🤖 AI Summary
This work addresses the challenge of unified modeling for discrete emotion recognition and continuous affective analysis in multimodal sentiment understanding by proposing an Expert-Guided Multimodal Fusion (EGMF) framework. EGMF employs three specialized expert networks to capture local details, cross-modal semantic associations, and global contextual information, respectively. A hierarchical dynamic gating mechanism enables adaptive feature fusion, while pseudo-token injection and prompt conditioning facilitate the integration of enhanced representations into a large language model (LLM).

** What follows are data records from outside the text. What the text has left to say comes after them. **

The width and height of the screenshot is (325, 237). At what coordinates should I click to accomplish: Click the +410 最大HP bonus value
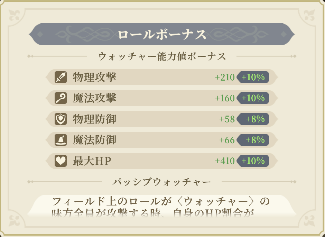point(225,161)
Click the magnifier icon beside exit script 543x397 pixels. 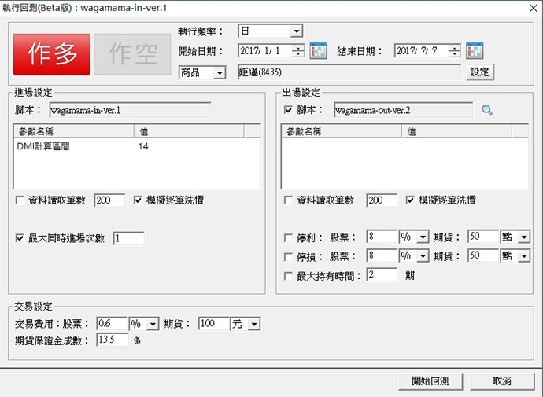tap(486, 110)
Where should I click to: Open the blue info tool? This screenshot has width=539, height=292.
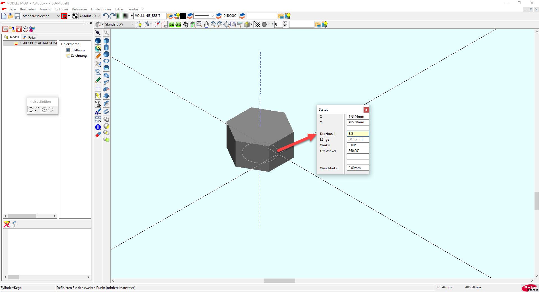pos(98,127)
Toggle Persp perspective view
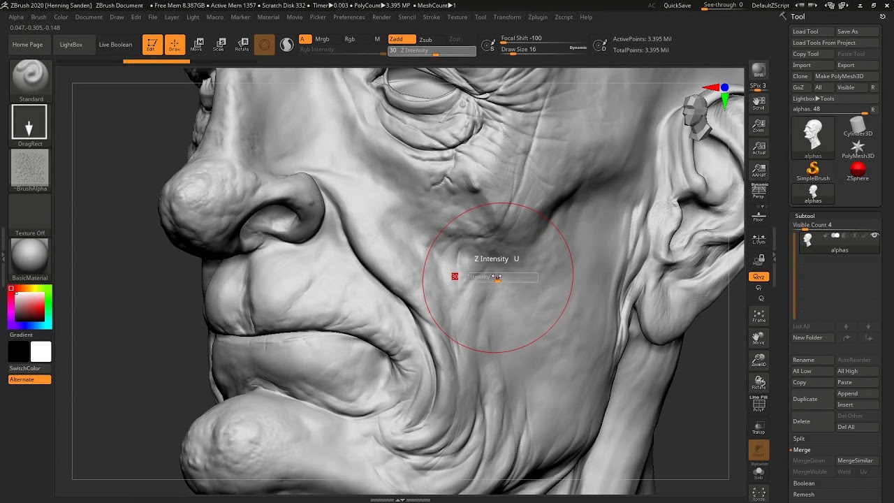The image size is (894, 503). tap(759, 191)

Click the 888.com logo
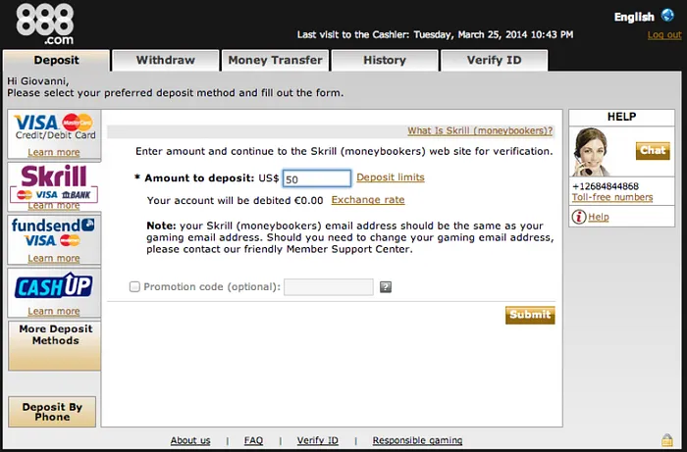(x=44, y=25)
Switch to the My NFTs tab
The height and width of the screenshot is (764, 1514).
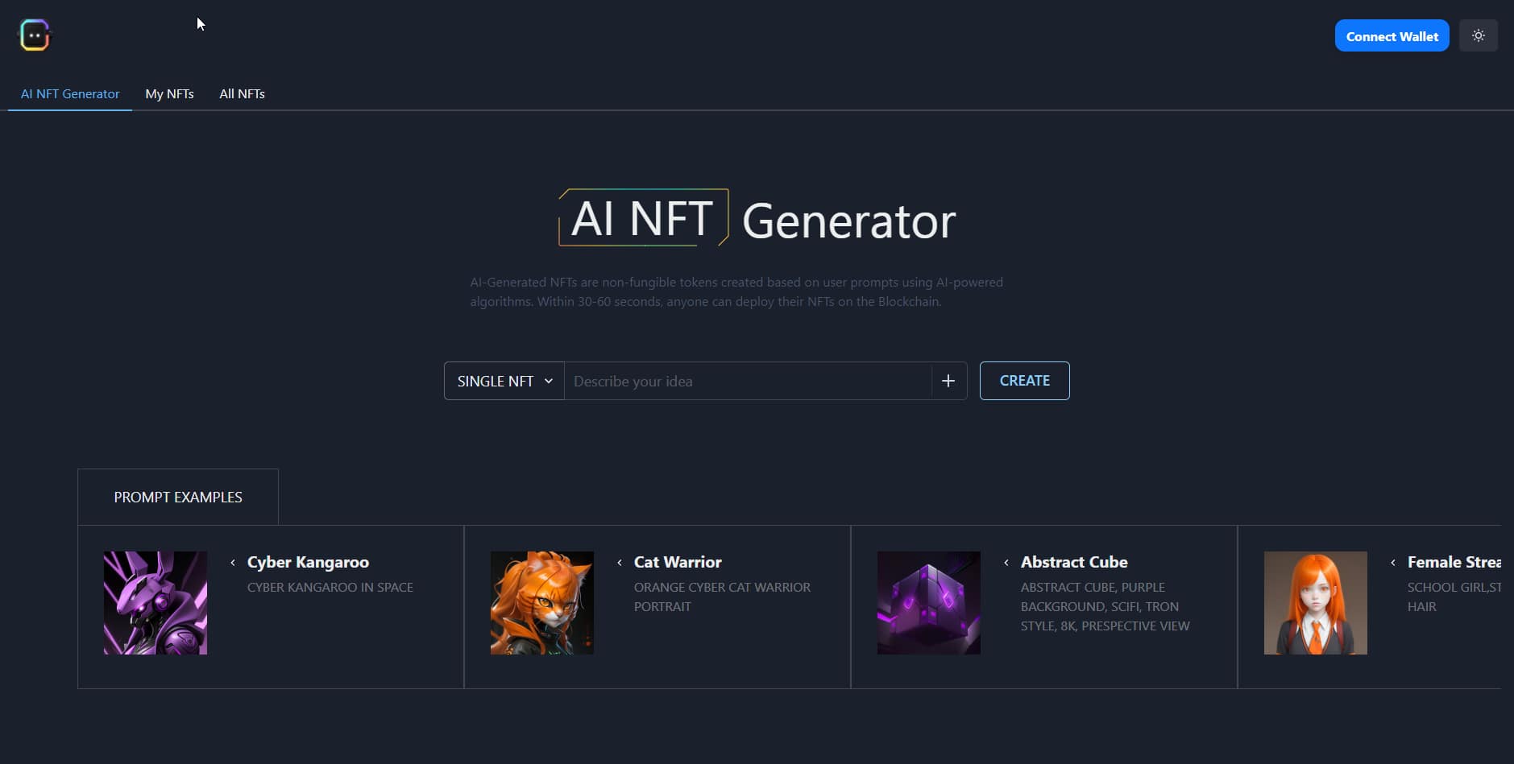(x=169, y=93)
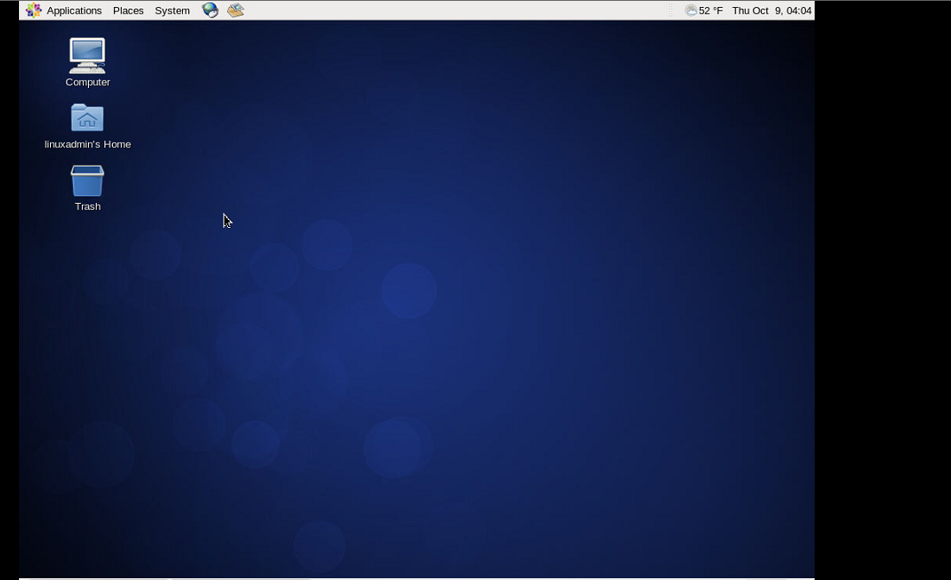
Task: Click the time 04:04 in the panel
Action: [x=798, y=10]
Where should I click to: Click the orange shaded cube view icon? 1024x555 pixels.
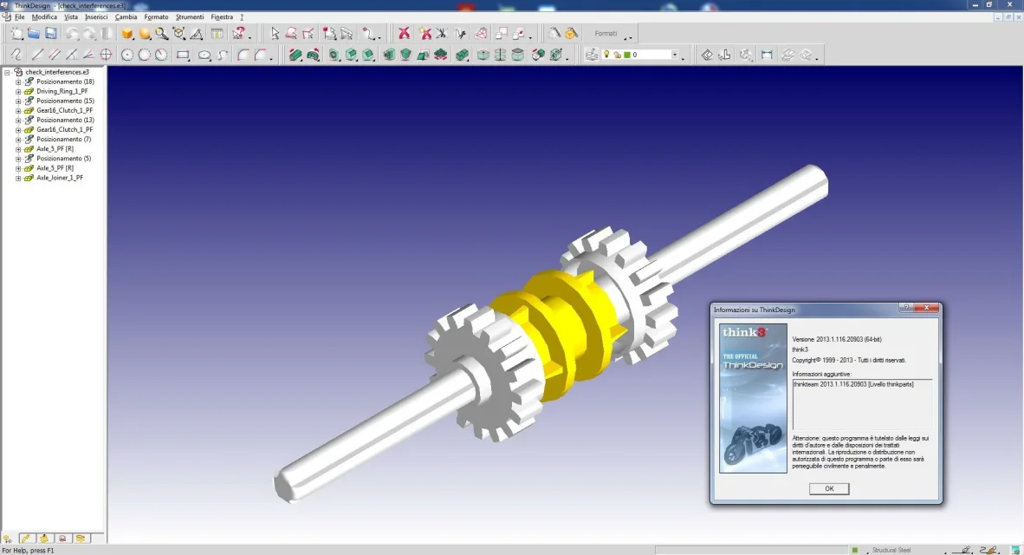(x=127, y=34)
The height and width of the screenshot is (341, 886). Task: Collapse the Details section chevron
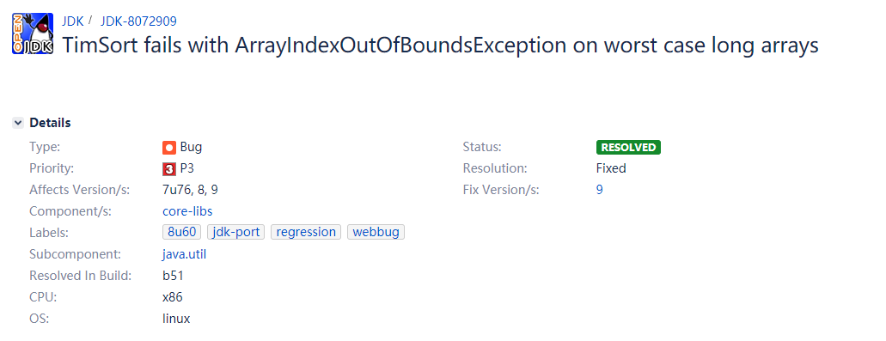click(18, 123)
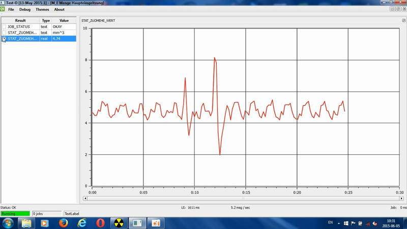Uncheck the real value 4.74 row checkbox
This screenshot has height=229, width=407.
[x=4, y=39]
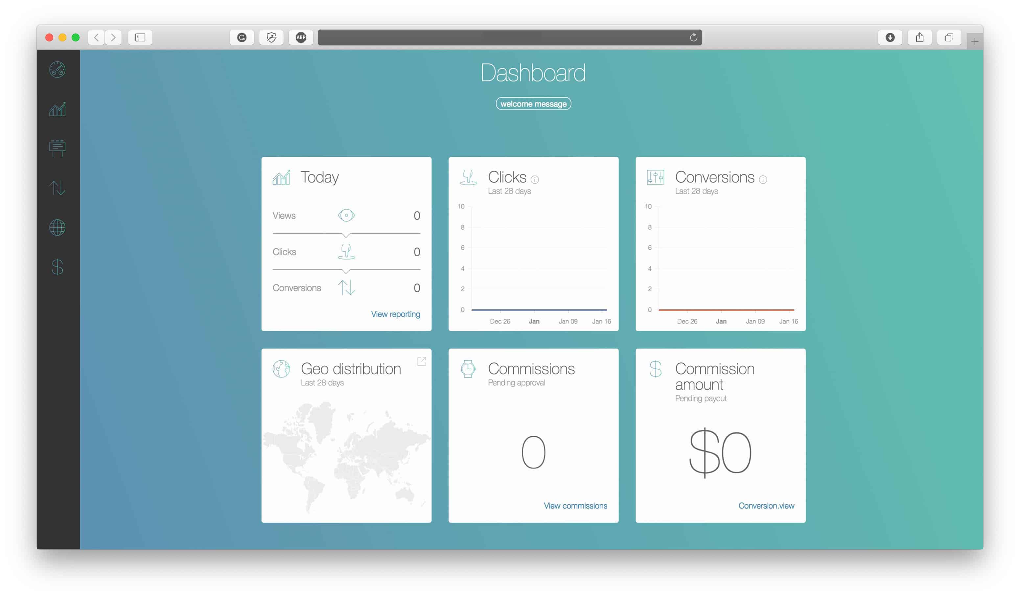Click the dashboard speedometer icon
The height and width of the screenshot is (598, 1020).
[57, 69]
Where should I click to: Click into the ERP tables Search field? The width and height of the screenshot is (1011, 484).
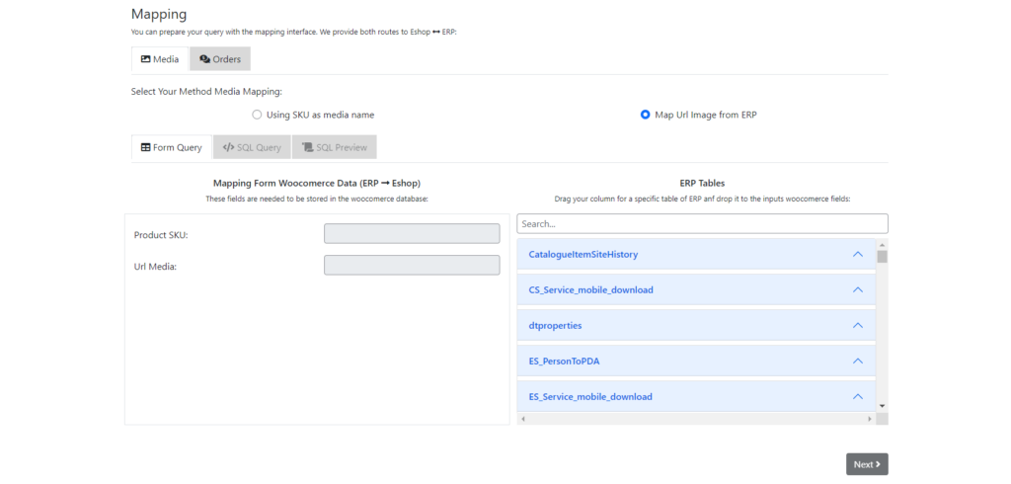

This allows both classification and regression tasks to be handled in a generative manner within a unified architecture. As the first approach to combine dynamic multi-expert fusion with LLMs, EGMF achieves state-of-the-art performance across bilingual benchmarks—including MELD, CHERMA, MOSEI, and SIMS-V2—demonstrating exceptional cross-lingual robustness and generalizable affective representation capabilities.
📝 Abstract
Multimodal emotion understanding requires effective integration of text, audio, and visual modalities for both discrete emotion recognition and continuous sentiment analysis. We present EGMF, a unified framework combining expert-guided multimodal fusion with large language models. Our approach features three specialized expert networks--a fine-grained local expert for subtle emotional nuances, a semantic correlation expert for cross-modal relationships, and a global context expert for long-range dependencies--adaptively integrated through hierarchical dynamic gating for context-aware feature selection. Enhanced multimodal representations are integrated with LLMs via pseudo token injection and prompt-based conditioning, enabling a single generative framework to handle both classification and regression through natural language generation. We employ LoRA fine-tuning for computational efficiency. Experiments on bilingual benchmarks (MELD, CHERMA, MOSEI, SIMS-V2) demonstrate consistent improvements over state-of-the-art methods, with superior cross-lingual robustness revealing universal patterns in multimodal emotional expressions across English and Chinese. We will release the source code publicly.